Duilio Barnabè Explained

Duilio Barnabè (October 7, 1914 – October 7, 1961) was an Italian artist who lived and worked in Paris. He is known for his paintings of schematically simplified figures, still-lifes, and landscapes.

Career

Barnabè was born in Bologna in 1914. His father was a shopkeeper.[1] He studied art at the Accademia di Belle Arti in Bologna where his teachers included Giorgio Morandi. Barnabé served in the Italian army in North Africa in 1935.[1] Upon returning to his home town he met a young sculptor, Angiola Cassanello, whom he married in 1938. During part of 1940 he was recalled into military service, but returned to Bologna afterward to concentrate on his art.[1] He received the Baruzzi Prize in 1941 and the International Curlandese Prize in 1943.[2]

In 1946 Barnabè relocated to Paris.[3] His first exhibition outside Italy was in 1947, when he participated in an exhibition of contemporary Italian art at the Kunsthalle Bern in Switzerland. In 1948 he exhibited in the Quadriennale of Rome and the Venice Biennale, and in 1952 he had a solo exhibit in the Venice Biennale. In 1955 he was awarded a gold medal by the government for a series of stained-glass windows he designed for the church of San Nicolao della Flüe in Lugano.[4] In 1957 he exhibited in the Musee de l’Athenee in Geneva, Switzerland.

He achieved recognition for his paintings of schematically ordered figures, still-lifes, and landscapes. He favored cool, subdued colors and sharply drawn edges. Backgrounds were usually monochromatic, and provided no details that would suggest a particular time or place. Flowers on a tabletop were a frequent subject, as were nuns, emblematic of his Catholic upbringing. In 1959 the art critic Dennis Farr said the influence of de Chirico and Metaphysical painting was evident in Barnabè's "starkly drawn puppet-like figures sliced geometrically into chiaroscuro".[5]

Barnabè's work was at its most abstract in the mid-1950s, as he reduced figures and still lifes to geometrical symbols. By the late 1950s his allegiance to realism caused him to experiment with adding more descriptive detail to his paintings, but he was dissatisfied with the result.

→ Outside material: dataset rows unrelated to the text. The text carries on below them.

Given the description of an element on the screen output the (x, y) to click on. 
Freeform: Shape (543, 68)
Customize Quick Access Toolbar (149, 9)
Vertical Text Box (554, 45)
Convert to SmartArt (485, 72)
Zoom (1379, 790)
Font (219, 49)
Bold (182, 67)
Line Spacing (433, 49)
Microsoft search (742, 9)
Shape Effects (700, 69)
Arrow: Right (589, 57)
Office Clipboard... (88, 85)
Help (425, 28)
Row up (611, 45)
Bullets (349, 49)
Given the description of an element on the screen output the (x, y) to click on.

This artistic problem, and a crisis of his loss of religious faith, left him mentally and physically enervated.

On October 7, 1960, he attempted suicide by driving his car off a mountain road in the French Alps near the Swiss border.[6] Exactly one year later, he returned to the same spot at the same hour and drove off the same road, killing himself.

Legacy

Barnabè's situation as a mid-20th-century artist who did not belong to any movement has been compared to that of Nicolas de Staël and Alberto Giacometti.[7] His work has been cited as inspiration for geometric designs by fashion designers Marie-Christine Statz[8] and Josep Font.[9]

Notes and References

  1. Barnabè, Duilio (2009). Duilio Barnabè: Bologna 1914-1961 French Alps. Chicago: R.S. Johnson Fine Art. p. 18. .
  2. (2011, October 31). "Barnabé, Duilio". Benezit Dictionary of Artists.
  3. Barnabè, Duilio (2009). Duilio Barnabè: Bologna 1914-1961 French Alps. Chicago: R.S. Johnson Fine Art. p. 11. .
  4. Barnabè, Duilio (2009). Duilio Barnabè: Bologna 1914-1961 French Alps. Chicago: R.S. Johnson Fine Art. p. 19. .
  5. Farr, Dennis (1959). "London". The Burlington Magazine, 101 (675): 249–250.
  6. Barnabè, Duilio (2009). Duilio Barnabè: Bologna 1914-1961 French Alps. Chicago: R.S. Johnson Fine Art. pp. 15, 19. .
  7. Barnabè, Duilio (2009). Duilio Barnabè: Bologna 1914-1961 French Alps. Chicago: R.S. Johnson Fine Art. pp. 15–16. .
  8. Linda Addouane. "Push mode: Gauchère et sa coupe adroite". www.elle.fr. Retrieved September 7, 2020.
  9. Torrens, Claudia (February 6, 2014). "Spanish fashion brand DelPozo getting attention". Yahoo News. Retrieved September 5, 2020.